* WORK TO DO *
Pull out every line of the records that contains the word "list".

* STORED ROWS *
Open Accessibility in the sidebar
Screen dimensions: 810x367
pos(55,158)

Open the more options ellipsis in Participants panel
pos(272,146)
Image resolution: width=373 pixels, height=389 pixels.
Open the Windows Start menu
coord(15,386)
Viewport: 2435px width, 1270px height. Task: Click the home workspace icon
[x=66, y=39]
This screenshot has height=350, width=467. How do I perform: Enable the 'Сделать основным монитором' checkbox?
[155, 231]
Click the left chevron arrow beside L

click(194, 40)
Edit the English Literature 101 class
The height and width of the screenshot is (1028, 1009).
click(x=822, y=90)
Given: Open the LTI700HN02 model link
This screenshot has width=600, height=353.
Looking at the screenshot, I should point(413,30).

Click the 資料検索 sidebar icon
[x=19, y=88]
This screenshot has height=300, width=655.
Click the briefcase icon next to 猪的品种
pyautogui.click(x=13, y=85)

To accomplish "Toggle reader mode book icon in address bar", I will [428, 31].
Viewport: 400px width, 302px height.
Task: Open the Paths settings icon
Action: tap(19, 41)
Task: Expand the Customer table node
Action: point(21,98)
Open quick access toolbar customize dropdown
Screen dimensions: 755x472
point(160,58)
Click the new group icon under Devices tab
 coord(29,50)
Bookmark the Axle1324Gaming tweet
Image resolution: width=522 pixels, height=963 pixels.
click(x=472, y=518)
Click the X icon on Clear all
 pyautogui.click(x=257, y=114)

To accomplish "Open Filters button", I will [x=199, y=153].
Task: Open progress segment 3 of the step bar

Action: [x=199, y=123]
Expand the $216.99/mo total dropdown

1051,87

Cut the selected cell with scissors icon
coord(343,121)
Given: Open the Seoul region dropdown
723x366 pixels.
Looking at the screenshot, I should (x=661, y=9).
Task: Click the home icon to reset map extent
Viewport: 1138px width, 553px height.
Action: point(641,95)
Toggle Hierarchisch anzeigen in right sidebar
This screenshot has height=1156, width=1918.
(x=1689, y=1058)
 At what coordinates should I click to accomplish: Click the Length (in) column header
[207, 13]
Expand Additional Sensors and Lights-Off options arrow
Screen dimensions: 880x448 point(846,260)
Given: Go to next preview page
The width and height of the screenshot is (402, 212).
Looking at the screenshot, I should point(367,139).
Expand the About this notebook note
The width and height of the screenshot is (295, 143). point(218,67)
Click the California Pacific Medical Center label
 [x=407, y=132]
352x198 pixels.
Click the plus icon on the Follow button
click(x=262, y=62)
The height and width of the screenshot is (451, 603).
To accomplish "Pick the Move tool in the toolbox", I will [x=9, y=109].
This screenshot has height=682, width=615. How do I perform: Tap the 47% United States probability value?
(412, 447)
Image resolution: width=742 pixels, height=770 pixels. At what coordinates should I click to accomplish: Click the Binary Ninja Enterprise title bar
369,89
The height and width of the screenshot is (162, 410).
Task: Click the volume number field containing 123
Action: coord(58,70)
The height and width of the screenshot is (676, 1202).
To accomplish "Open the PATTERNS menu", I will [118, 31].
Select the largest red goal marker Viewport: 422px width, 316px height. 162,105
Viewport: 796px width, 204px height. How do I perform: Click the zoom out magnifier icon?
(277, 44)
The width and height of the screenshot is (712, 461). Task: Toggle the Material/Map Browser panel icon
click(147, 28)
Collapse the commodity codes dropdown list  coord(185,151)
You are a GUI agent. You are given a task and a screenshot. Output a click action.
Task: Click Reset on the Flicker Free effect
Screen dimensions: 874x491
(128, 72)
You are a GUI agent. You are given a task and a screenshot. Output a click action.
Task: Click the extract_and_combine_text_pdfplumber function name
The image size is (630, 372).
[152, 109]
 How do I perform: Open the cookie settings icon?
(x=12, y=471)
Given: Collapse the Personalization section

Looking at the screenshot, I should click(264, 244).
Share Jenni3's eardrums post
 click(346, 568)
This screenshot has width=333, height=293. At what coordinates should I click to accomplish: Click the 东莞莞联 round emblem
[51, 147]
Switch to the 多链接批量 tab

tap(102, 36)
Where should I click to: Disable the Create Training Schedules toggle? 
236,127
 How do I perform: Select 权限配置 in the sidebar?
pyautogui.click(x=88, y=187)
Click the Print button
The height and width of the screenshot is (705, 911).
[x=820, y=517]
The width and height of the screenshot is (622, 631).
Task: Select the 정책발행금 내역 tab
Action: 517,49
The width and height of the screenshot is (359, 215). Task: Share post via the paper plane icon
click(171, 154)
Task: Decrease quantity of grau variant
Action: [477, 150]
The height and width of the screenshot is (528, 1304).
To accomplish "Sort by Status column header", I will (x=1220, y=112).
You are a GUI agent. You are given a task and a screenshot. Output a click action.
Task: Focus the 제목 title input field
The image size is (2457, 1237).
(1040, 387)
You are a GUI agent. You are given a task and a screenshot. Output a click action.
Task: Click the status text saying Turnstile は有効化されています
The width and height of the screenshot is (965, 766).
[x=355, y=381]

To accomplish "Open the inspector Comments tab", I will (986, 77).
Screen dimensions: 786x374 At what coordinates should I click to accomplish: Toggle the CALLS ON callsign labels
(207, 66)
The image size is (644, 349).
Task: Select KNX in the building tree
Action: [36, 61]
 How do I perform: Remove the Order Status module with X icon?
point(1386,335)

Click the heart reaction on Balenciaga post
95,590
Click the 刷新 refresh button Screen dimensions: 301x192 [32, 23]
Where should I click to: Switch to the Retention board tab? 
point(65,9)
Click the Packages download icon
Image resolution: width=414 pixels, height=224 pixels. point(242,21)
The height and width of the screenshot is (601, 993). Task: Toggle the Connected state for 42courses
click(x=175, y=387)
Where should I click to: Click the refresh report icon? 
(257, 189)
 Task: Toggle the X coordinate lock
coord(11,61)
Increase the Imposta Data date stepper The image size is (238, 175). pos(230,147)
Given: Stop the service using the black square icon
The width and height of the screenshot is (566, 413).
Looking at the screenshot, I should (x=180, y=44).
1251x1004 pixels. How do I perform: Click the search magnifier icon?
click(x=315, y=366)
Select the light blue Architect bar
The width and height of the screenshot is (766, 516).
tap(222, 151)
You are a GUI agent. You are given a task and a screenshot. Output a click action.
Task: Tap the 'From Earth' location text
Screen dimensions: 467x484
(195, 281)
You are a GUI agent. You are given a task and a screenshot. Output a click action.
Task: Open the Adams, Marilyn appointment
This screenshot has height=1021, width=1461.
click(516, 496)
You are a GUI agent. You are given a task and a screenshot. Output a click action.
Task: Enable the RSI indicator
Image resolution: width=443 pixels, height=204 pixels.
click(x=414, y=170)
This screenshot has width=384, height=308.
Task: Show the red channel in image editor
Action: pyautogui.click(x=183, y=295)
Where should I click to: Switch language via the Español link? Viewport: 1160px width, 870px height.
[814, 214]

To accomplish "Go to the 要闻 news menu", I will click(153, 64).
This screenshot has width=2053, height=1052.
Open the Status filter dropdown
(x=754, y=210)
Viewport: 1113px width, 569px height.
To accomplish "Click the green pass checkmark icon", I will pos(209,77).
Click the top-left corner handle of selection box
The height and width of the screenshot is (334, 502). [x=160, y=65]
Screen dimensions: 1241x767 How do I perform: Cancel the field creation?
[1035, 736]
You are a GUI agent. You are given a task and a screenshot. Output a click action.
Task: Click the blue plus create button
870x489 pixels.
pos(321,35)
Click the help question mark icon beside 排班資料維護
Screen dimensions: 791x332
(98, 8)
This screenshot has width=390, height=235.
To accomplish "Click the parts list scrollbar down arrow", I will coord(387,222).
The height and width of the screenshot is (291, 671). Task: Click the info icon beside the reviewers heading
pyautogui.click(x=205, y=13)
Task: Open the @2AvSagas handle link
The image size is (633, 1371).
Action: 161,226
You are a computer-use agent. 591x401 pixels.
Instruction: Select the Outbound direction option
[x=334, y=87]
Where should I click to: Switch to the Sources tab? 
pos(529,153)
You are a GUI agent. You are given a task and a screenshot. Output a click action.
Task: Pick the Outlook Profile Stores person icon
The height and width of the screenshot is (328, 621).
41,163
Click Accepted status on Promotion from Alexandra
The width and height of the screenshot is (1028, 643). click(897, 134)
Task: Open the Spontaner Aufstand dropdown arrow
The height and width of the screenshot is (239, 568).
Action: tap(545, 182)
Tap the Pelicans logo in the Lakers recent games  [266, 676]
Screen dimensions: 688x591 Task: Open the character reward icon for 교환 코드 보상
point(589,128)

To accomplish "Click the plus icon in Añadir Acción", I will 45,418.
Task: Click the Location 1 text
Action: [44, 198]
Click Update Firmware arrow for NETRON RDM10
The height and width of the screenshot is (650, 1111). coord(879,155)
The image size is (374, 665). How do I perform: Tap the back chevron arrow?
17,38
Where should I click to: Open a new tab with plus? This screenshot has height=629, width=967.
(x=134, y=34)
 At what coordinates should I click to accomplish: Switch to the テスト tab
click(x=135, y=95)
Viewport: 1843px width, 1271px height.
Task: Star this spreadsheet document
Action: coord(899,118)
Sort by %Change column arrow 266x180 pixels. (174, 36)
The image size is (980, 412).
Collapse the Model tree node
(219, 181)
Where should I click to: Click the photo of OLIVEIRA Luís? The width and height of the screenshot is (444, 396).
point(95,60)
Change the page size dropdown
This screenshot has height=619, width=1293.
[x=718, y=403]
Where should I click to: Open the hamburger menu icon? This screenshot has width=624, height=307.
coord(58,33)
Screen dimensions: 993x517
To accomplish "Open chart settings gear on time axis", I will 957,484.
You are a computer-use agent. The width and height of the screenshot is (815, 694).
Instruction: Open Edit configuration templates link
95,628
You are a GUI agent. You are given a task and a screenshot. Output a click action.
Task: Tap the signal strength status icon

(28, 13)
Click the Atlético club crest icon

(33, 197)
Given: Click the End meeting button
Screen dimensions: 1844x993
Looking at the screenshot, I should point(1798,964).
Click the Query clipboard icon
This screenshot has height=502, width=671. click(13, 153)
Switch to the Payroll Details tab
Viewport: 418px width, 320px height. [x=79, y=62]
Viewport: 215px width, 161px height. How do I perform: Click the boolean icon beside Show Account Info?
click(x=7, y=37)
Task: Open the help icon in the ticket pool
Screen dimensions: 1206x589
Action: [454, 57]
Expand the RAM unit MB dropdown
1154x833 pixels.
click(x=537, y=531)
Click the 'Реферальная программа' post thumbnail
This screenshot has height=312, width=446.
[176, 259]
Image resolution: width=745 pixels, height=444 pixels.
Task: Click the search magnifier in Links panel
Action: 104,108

* RESPONSE FOR THIS EXERCISE *
Collapse the commodity codes dropdown list  coord(185,151)
To accomplish "Click the parts list scrollbar down arrow", I will coord(387,222).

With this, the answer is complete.